I read a brilliant article posted by one of my friends about being a nurse. The article begins with a professor telling his nursing students to remove the “I’m just a nurse” sentence from their vocabulary. “Just” diminishes their value, simple fact. And yet, I am struggling with the use of “just” right now.
Yesterday was my last full day of work. I am no longer a working mom, just a mom. See, how easy that is? In full disclosure, I did have a bit of breakdown last night. Outside of a brief attempt and failure at being a stay at home mom after the birth of my daughter (PPD takes most of the credit for this) I have always been a working mom. My kids have always be after-schoolers and they have grown from 3 month old babies to kids in the care of their awesome Montessori. I, on the other hand, have gone out and made a career, brought bacon, and maintained an identity outside of mom. In the USA we are so fixated on work that the first question when we meet someone is, “what do you do?” and now my answer is, “I am a mom.” But you know the terrible thing that happens then? Something that we are all guilty of? We silently judge that response as “not enough,” that raising children to be happy, productive and influential members of society is somehow less than clocking 40 hours a week at a job that you rarely enjoy but that is somehow viewed as a more of a valiant pursuit. And yet, my breakdown last night was on just that. How to hang up half of my identity.

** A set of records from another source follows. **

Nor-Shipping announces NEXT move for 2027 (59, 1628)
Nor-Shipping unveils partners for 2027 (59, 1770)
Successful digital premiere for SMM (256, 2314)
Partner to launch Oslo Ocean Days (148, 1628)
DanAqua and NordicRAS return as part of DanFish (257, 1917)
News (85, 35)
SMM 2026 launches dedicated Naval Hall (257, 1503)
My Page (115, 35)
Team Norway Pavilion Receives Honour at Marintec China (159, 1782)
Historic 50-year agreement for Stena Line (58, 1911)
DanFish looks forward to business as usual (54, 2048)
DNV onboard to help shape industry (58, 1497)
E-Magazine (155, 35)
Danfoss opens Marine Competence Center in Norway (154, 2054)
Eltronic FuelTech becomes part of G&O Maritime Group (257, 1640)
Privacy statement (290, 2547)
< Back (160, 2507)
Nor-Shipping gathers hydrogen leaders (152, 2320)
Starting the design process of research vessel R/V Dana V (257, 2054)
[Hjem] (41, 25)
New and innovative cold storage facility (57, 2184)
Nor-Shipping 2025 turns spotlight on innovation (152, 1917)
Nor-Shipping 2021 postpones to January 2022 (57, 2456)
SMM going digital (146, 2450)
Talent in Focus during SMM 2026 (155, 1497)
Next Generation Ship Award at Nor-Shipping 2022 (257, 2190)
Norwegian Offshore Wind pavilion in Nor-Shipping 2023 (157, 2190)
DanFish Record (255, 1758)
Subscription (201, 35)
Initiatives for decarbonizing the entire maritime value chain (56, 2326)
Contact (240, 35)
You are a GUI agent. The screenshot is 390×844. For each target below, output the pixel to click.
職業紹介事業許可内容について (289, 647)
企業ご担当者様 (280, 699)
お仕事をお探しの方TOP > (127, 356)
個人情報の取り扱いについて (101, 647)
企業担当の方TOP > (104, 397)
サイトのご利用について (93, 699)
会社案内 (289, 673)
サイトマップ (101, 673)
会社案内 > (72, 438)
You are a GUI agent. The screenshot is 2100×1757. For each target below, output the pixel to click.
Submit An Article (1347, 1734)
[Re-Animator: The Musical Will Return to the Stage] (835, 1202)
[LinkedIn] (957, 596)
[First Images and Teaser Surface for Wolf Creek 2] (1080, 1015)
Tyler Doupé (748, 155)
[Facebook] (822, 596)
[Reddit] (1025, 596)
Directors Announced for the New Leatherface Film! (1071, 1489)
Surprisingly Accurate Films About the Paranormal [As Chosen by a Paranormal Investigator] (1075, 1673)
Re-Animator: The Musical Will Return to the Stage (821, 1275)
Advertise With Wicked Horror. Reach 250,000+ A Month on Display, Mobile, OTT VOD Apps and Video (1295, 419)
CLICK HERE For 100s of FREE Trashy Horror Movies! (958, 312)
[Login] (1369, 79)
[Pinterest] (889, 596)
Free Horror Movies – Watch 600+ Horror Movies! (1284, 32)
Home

Work provides another side of life. You exist in a world in which you are judged on your professional merits and not on the cuteness/quality of snacks you provide on a playdate. My new daily schedule consists of the gym, packing and after school activities with the kids. I am giving them everything I had always dreamed of, and yet, that means hanging up the other half of me for a bit to do so. I agreed to this clearly but in practice I find it more difficult to embrace the sentence, “I am a mom,” rather than, “I am just a mom.” I don’t want to do a disservice to the importance of the role in the least but I find myself, during this transition, thinking more of what I am leaving behind than what I am gaining. I know in time I will love this new role, in having a chance to take a time-out from the rat race. I know it will be a life changing time for the kids as well.
I just hope that when I take the other half of me off the hanger the moths have not done too much damage.